Tuesday, October 20, 2009

Antarctic Ice Melt Lowest Ever Measured

That's the sensational headline anyway. Is it part of a significant downward trend though? Here's a graph of ice melt anomaly from the paper: An updated Antarctic melt record through 2009 and its linkages to high-latitude and tropical climate variability

You can use the g3data software to pull data points (that's what I did) if you want to run your own analysis with R. Does a simple statistical analysis support the claim that "there seems to be a downward trend"?

The R to generate the above graph is shown below.

melt = read.table("melt.dat")
attach(melt)

m.1 = lm(V2 ~ V1)

# Make confidence and prediction intervals
m.1.cinterval = predict(m.1, level=0.95, interval="confidence")
m.1.pinterval = predict(m.1, level=0.95, interval="prediction")

# plot the data and the fits/intervals to a png file
png("melt.png", width=640, height=480)

plot(V1, V2, ylab="Melting Anomaly", xlab="Year")
lines(V1, m.1.cinterval[,1], lty=1)
lines(V1, m.1.cinterval[,2], lty=2)
lines(V1, m.1.cinterval[,3], lty=2)
lines(V1, m.1.pinterval[,2], lty=2)
lines(V1, m.1.pinterval[,3], lty=2)
title("Antarctic Summer Melt Anomaly")
dev.off()

And here's the summary table for the linear model.

Call:
lm(formula = V2 ~ V1)

Residuals:
Min 1Q Median 3Q Max
-1.7507 -0.7252 -0.1028 0.7953 2.2894

Coefficients:
Estimate Std. Error t value Pr(>|t|)
(Intercept) 60.54322 42.88214 1.412 0.169
V1 -0.03035 0.02150 -1.412 0.169

Residual standard error: 0.983 on 28 degrees of freedom
Multiple R-squared: 0.06646, Adjusted R-squared: 0.03312
F-statistic: 1.993 on 1 and 28 DF, p-value: 0.1690

What does that model summary output mean? There really is NOT a significant downward trend of melt anomaly with years (there's no first order trend in fact). It's not measurably different from noise. How does this square with the recent reports of runaway melting though?

Whether the ice is melting to much or too little,
The public is not well served by this constant drumbeat of false alarms fed by computer models manipulated by advocates.
-- DR. DAVID WOJICK, UN IPCC expert reviewer, PhD in Philosophy of Science, co-founded Department of Engineering and Public Policy at Carnegie-Mellon University


These recent posts about climate change stuff were inspired by a post I read about climate change skeptics, which I found because of my Google alerts on things related to 'computational fluid dynamics'. In the post she mentions Freeman Dyson, he's a pretty smart guy.

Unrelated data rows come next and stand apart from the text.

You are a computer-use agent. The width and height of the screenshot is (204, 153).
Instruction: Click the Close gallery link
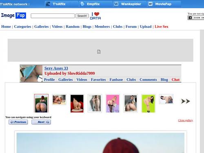tap(186, 120)
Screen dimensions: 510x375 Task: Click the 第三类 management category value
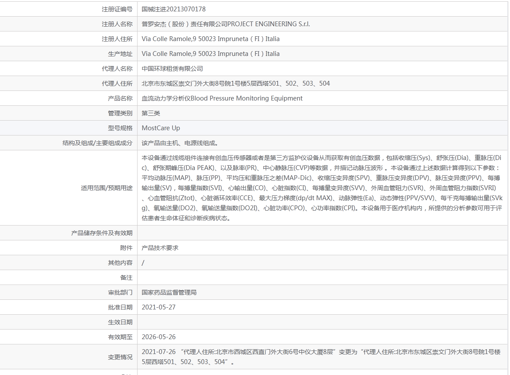[x=151, y=113]
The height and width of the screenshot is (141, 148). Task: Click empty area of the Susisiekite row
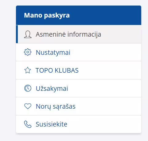(104, 124)
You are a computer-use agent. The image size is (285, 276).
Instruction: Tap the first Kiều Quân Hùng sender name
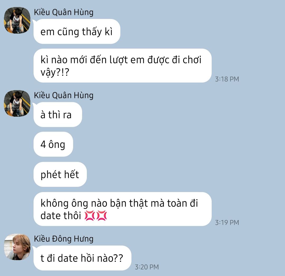coord(64,12)
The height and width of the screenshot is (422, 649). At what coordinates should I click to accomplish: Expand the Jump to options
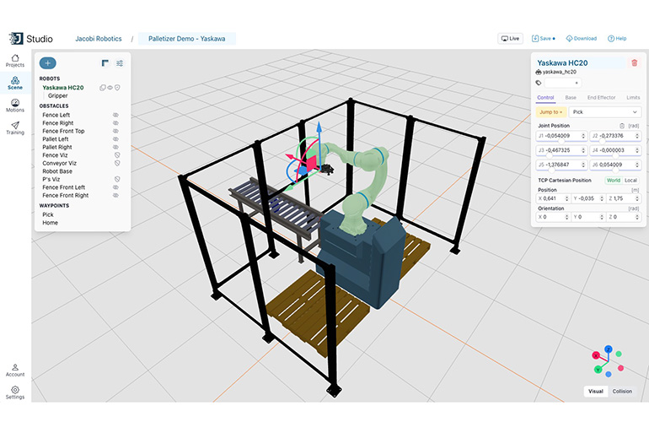pos(551,111)
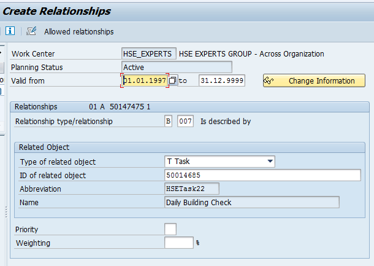Expand the Type of related object dropdown
Viewport: 374px width, 266px height.
coord(270,162)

Concerning the climate models, I know enough of the details to be sure that they are unreliable. They are full of fudge factors that are fitted to the existing climate, so the models more or less agree with the observed data.

It is much easier for a scientist to sit in an air-conditioned building and run computer models, than to put on winter clothes and measure what is really happening outside in the swamps and the clouds. That is why the climate model experts end up believing their own models.
-- Dr. Freeman Dyson, Professor Emeritus of Physics at the Institute for Advanced Study at Princeton, fellow of the American Physical Society, member of the US National Academy of Sciences, and a fellow of the Royal Society of London


My favourite quote on the whole mess, a level-headed engineer from MIT quoted in a short article:
Mort Webster, assistant professor of engineering systems, warned that public discussion over climate change policies gets framed as a debate between the most extreme views on each side. "The world is ending tomorrow, versus it's all a myth," he said. "Neither of those is scientifically correct or socially useful."

1 comment:

  1. Accelerated Antarctic ice loss from satellite gravity measurements
    http://www.nature.com/ngeo/journal/v2/n12/abs/ngeo694.html

    ftp://ftp.csr.utexas.edu/pub/ggfc/papers/ngeo694.pdf

    Natural variations in gravity and sunspots are the real cause. Idiots.